参議院選挙で勝利できなかったことで橋下龍太郎首相が退陣すると、小渕恵三さんが次の首班指名を獲得します。就任当初から「パッとしない」と不人気で、海外のメディからは「冷めたピザ」と揶揄されます。小渕さんは地元に中曽根康弘福田赴夫がいたため、「ビルの間のラーメン屋」と揶揄されたこともあるほか、私の記憶では北野武さんが「海の家のラーメン屋。期待してなかったけど食べると意外と旨い」と言っていたように記憶しています。

いずれにせよ、そういうパッとしない感じで始まった小渕政権ですが、小沢一郎の自由党と公明党と連立を組むことで、参議院の劣勢をカバーし、周辺事態法を成立させ、労働者派遣法を改正し、現代のいわゆるハケン労働にも道を開いています。また、とにかく経済を良くすることに力を入れていわゆるバラマキを盛大に行い、国の借金は大いに増えましたが、結果は株価は上がり、経済全体も明るい希望が指した面があったと言えるかも知れません。政局はまたしても小沢一郎のウルトラCを狙う小沢劇場にもなっていきます。

意外といろいろ仕事をした小渕政権ですが、小沢一郎と会談した直後に倒れてしまい、帰らぬ人になってしまいます。小沢一郎は小渕首相に自民党と自由党を一旦解党し、再び自民党として結党するということを求めており、なんでそんな面倒なことをしなくてはいけないのかというと、小沢一郎は自民党に復党を果たしたいものの、細川政権時代に自分たちで作った選挙法に縛られてしまい、比例代表制がある以上、一回解党しないことには合流できないという足かせになってしまっていたようです。
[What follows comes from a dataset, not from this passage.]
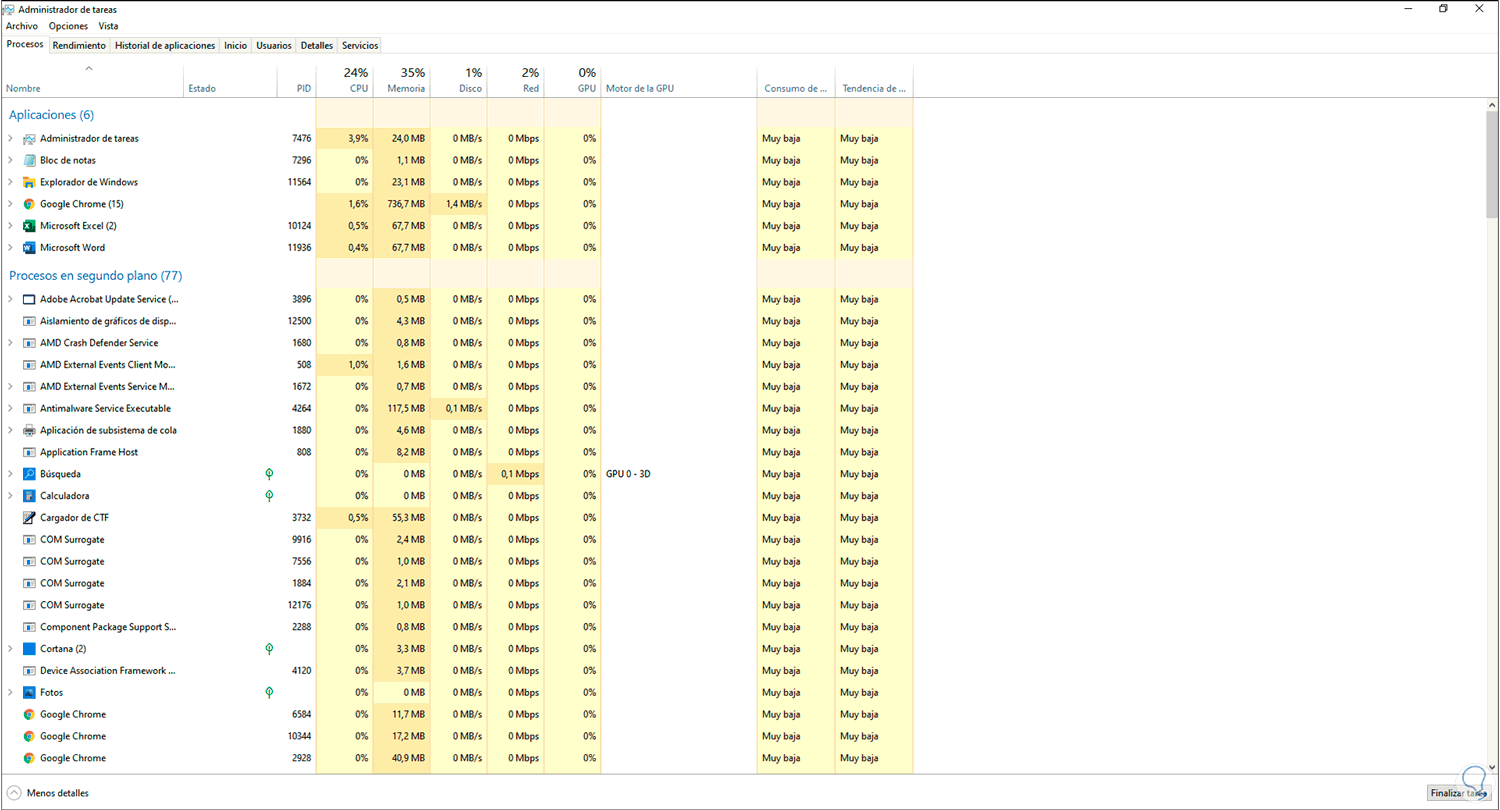This screenshot has height=810, width=1500.
Task: Expand the Google Chrome (15) group
Action: [x=10, y=204]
結局、この話は成立せず、小渕恵三さんは小沢一郎さんに「一ちゃん、またやろうな」と言ったとも言われていますが、両者でどのように話し合われたのか分からない部分も当然残されています。

国会で小渕恵三さんの追悼のための演説が行われることになった際、民主党党首の鳩山由紀夫氏が追悼することになっていたらしいのですが、小渕恵三さんは鳩山氏から国会で追及を受けていたため、遺族の鳩山由紀夫氏に対する心情が甚だしく悪く、遺族の意向で村山富市氏が追悼しています。

任期中に過労で倒れた首相ですので、どうしても同情的になるというか、そういう人を悪く言うことは心情的に憚られてしまいます。

小渕恵三首相が突然倒れて意識不明になった後、当面は青木幹夫氏が臨時首相代理を預かりますが、事前にそう指定されていたわけでもなく、小渕氏の容態からして青木氏を指名する余裕はなかったため、そこに疑惑の目と批判の声が集まります。個人的には全くの想定外で小渕さんが倒れてしまったわけですので、とりあえず何とかするしかなかったでしょうから、その点で青木氏を責めるのは酷なように思えます。

一方で、後継総裁については当時の五人の長老議員が密会して森喜朗氏が指名されるということになり、日本の後継首相を密談で決めたことに対する批判は今もあるようです。森氏の反論では、中曽根裁定で竹下氏が指名された時や、椎名裁定で三木氏が指名された時に比べれば、透明性は高いということらしいです。いずれにせよ、森喜朗内閣が登場します。